→ **Task description**
Below are records; copy exactly the line containing "Elle vit de vos dons. (149, 2543)" and every line after it, through the last.

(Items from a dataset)
[Start of section]
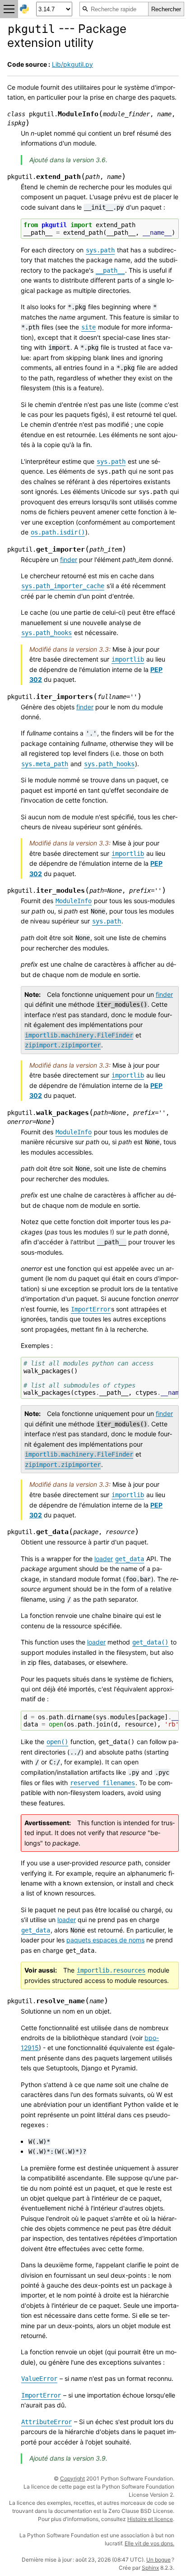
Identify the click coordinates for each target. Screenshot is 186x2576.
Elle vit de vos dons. (149, 2543)
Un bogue (158, 2559)
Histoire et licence (150, 2519)
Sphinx (150, 2567)
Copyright (72, 2478)
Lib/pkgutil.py (72, 64)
[End of section]
→ **Task response**
Elle vit de vos dons. (149, 2543)
Un bogue (158, 2559)
Histoire et licence (150, 2519)
Sphinx (150, 2567)
Copyright (72, 2478)
Lib/pkgutil.py (72, 64)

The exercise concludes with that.